Objective
Return the lines of the listing from the line with "You are a computer-use" to the line with "Screen dimensions: 750x600", both included, copied verbatim and leaving out the pictures.

Information provided

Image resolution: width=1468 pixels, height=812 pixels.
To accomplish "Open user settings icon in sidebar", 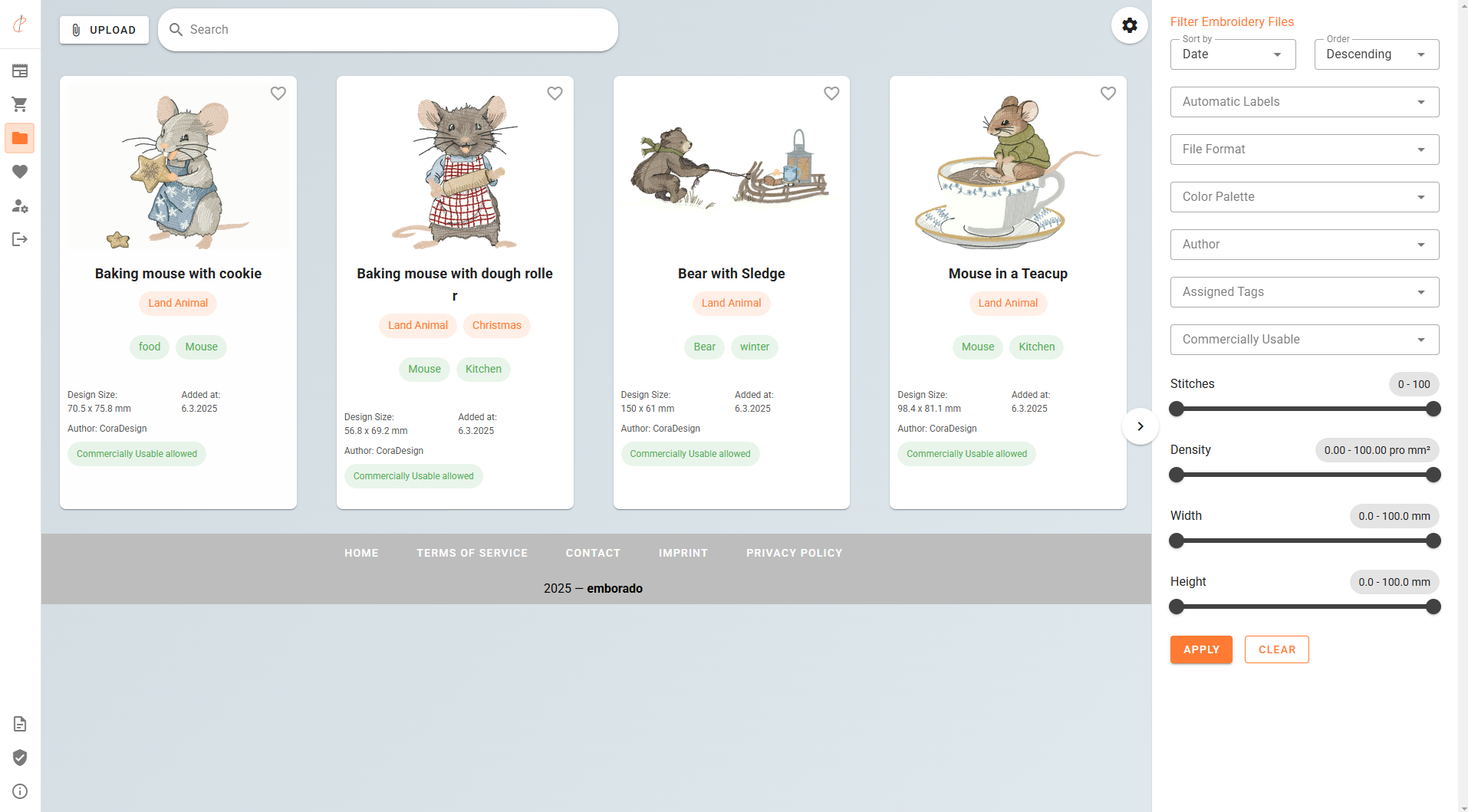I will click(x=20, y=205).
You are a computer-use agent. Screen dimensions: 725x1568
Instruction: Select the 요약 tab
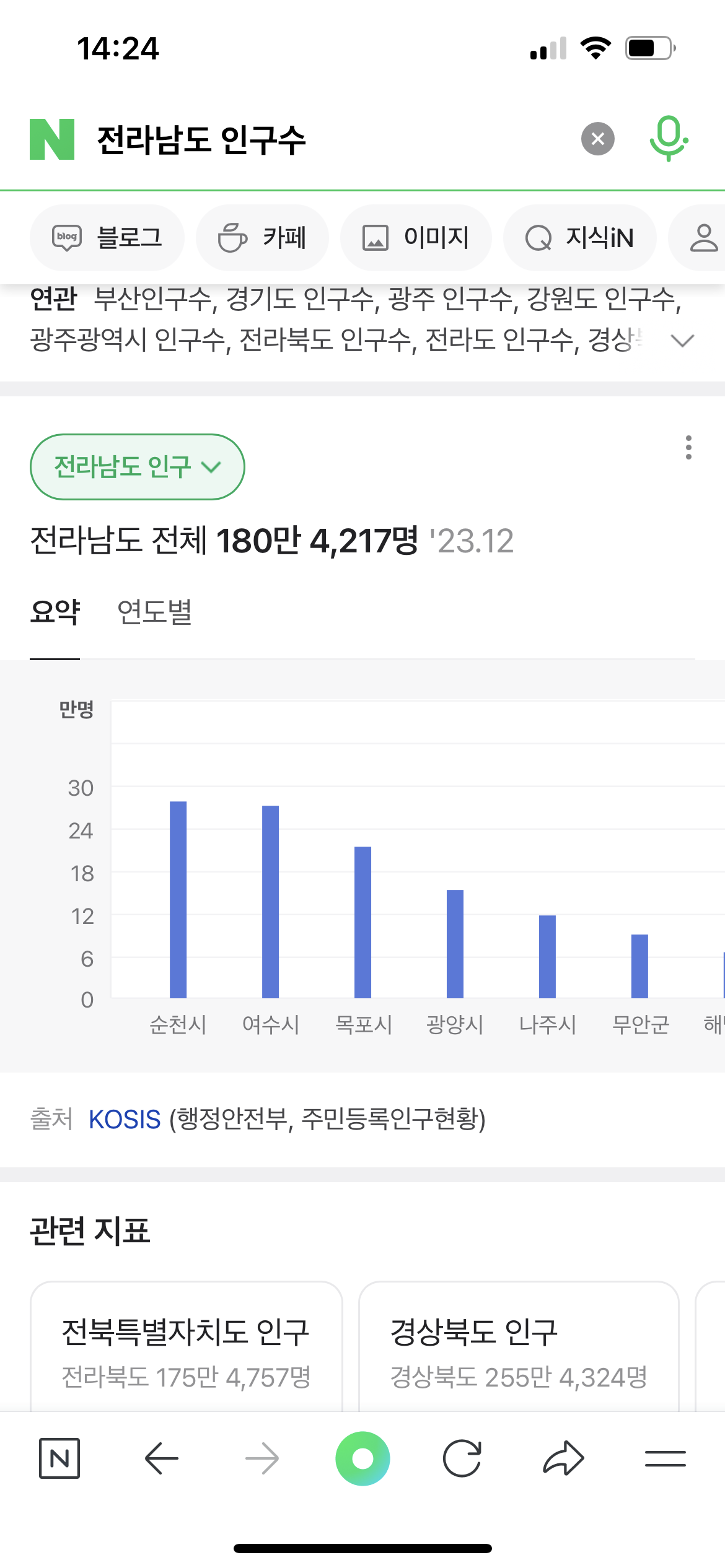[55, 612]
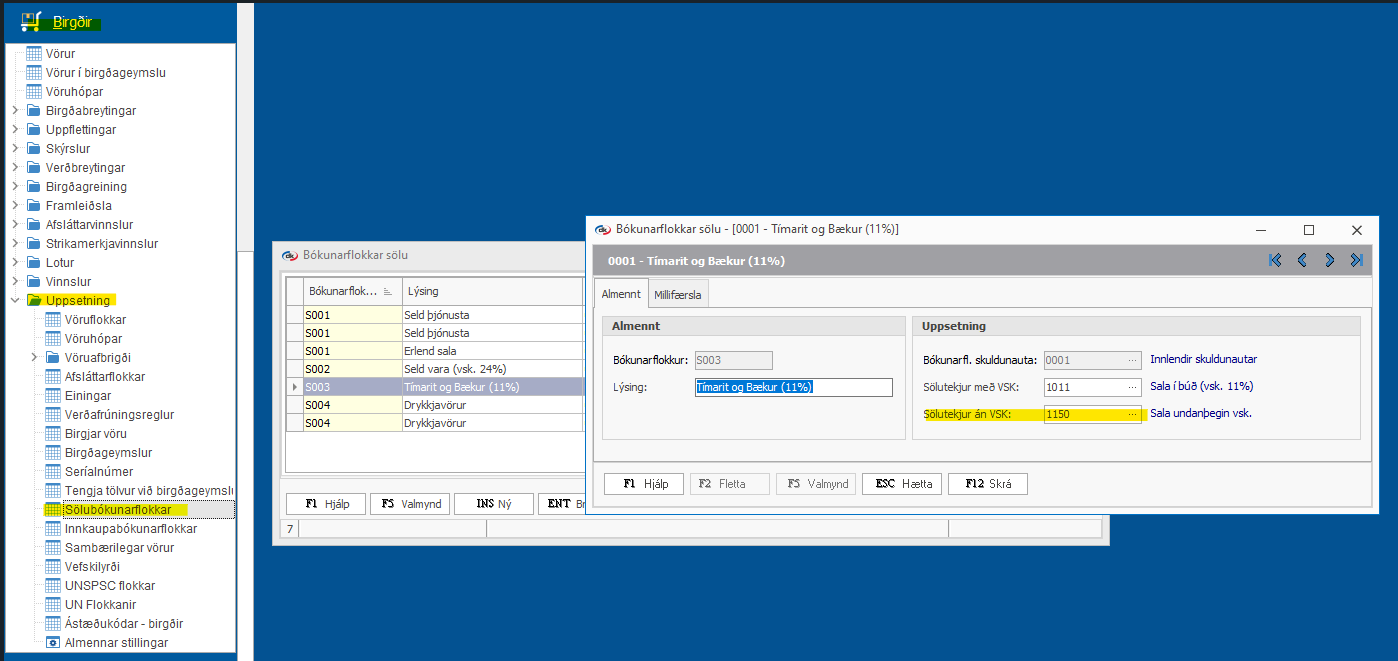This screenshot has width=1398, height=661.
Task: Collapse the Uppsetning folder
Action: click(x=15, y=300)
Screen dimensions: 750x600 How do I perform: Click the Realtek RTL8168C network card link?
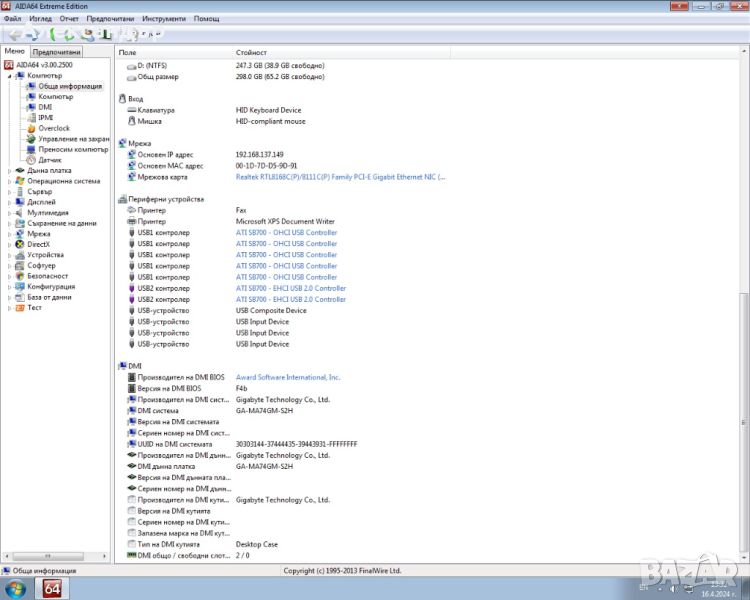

* * *

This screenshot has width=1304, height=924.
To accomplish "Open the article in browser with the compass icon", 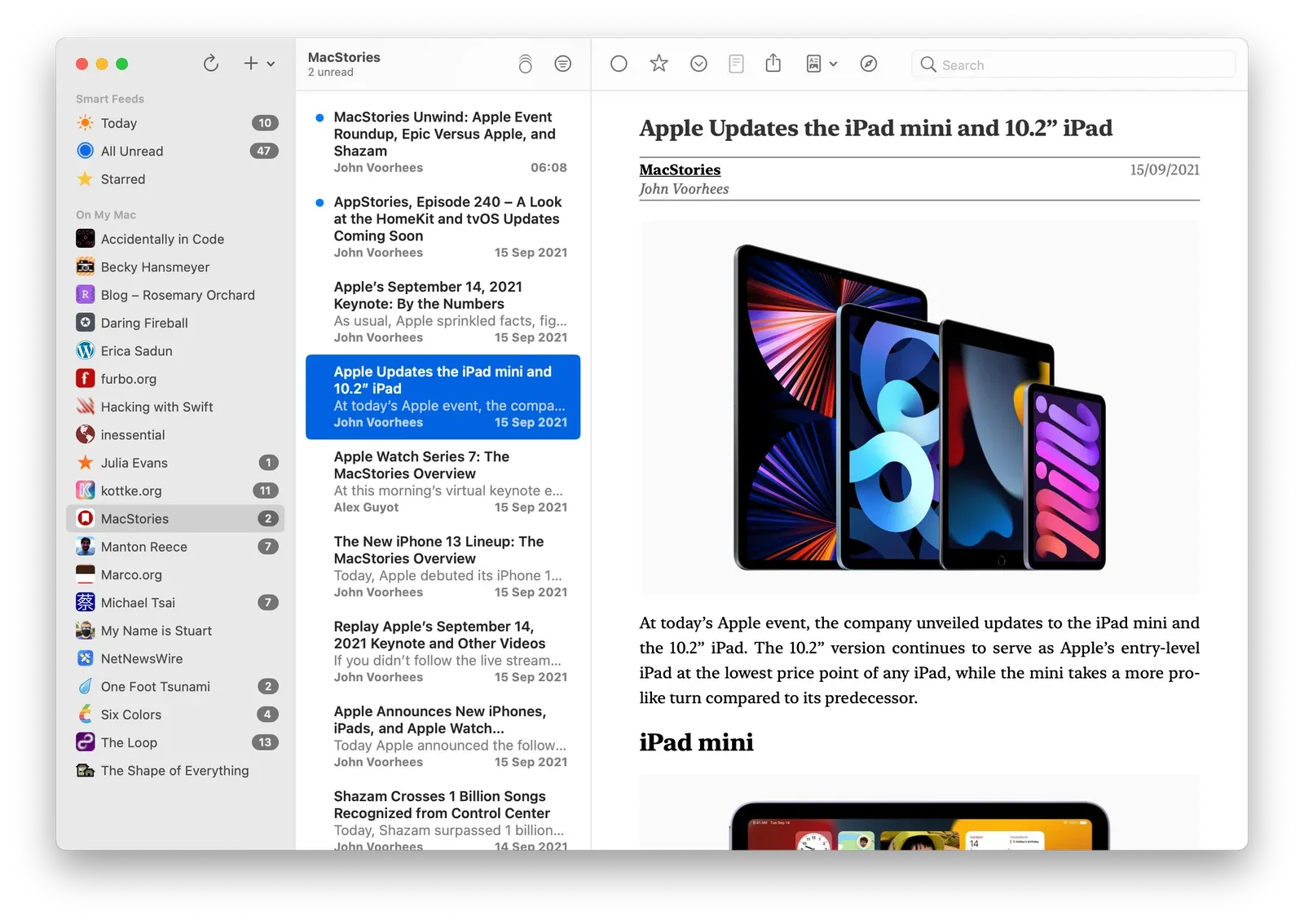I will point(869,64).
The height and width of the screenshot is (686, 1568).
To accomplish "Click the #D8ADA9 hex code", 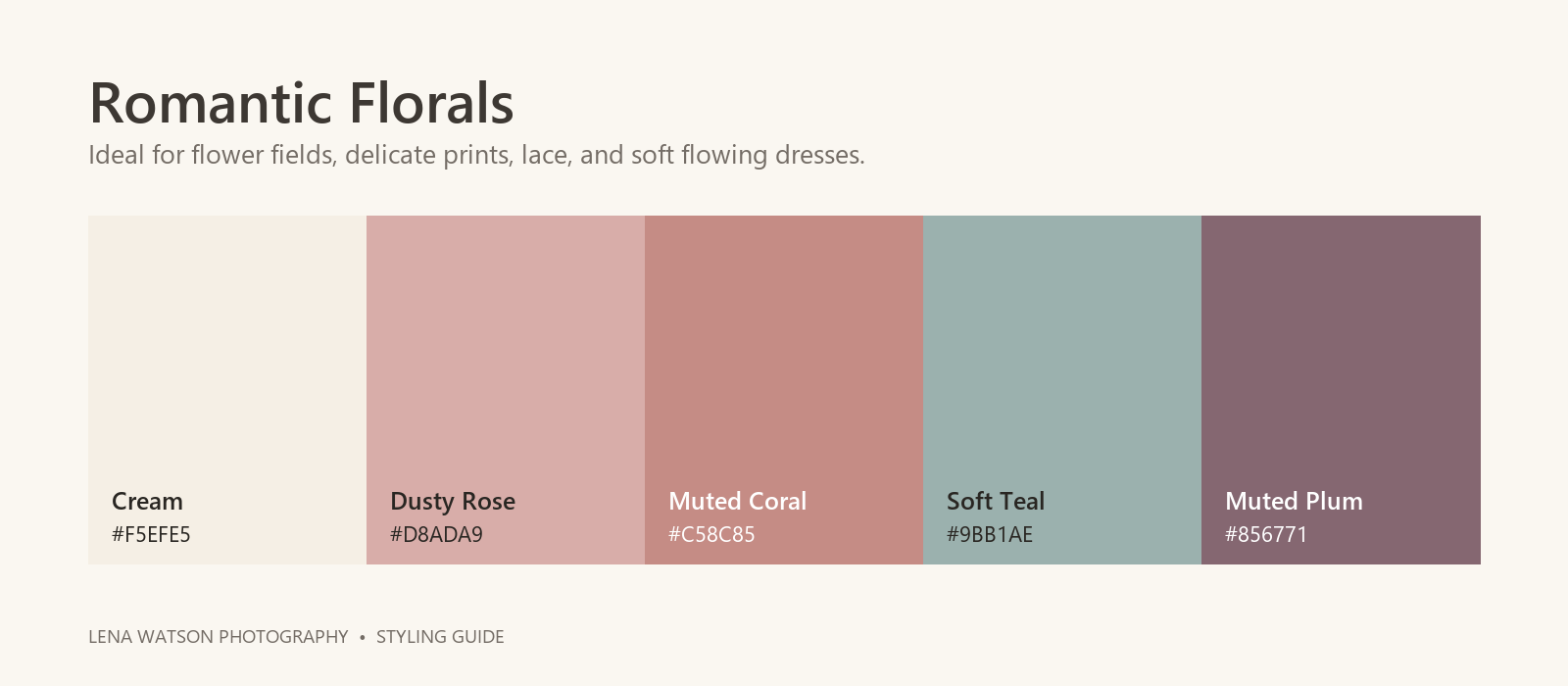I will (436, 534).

* * *

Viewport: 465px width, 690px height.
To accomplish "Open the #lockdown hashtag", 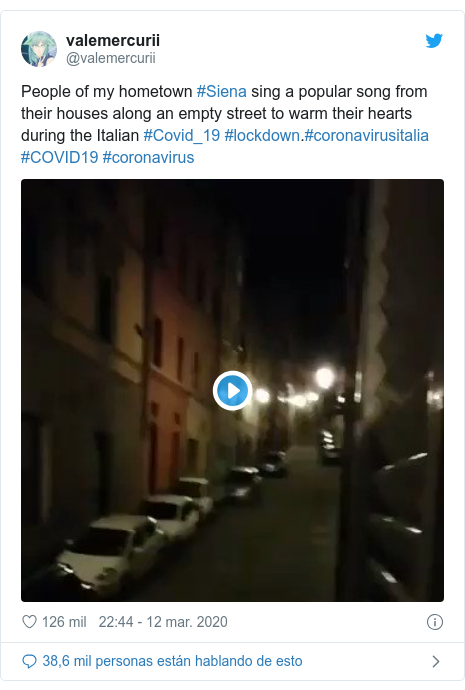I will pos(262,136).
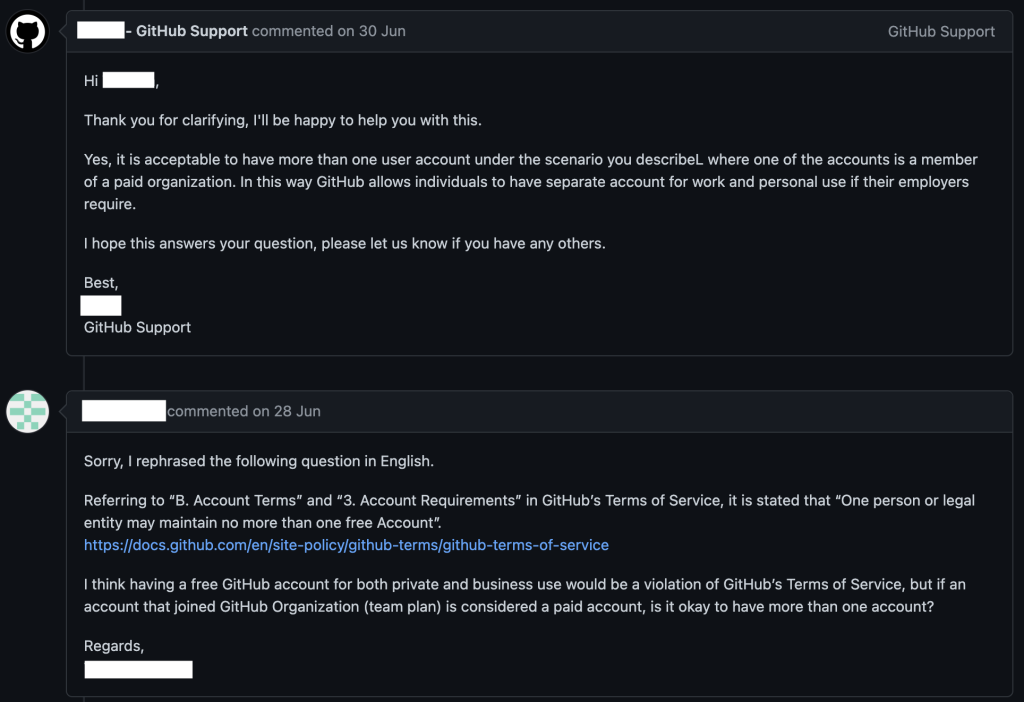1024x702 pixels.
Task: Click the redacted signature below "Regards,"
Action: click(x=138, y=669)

Problem solution
You are a computer-use agent. Screen dimensions: 725x1568
Instruction: Select the 요약 tab
[55, 612]
This screenshot has width=1398, height=661.
Task: Collapse the Uppsetning folder
Action: click(x=15, y=300)
Screen dimensions: 750x600 How do I perform: Click the Realtek RTL8168C network card link?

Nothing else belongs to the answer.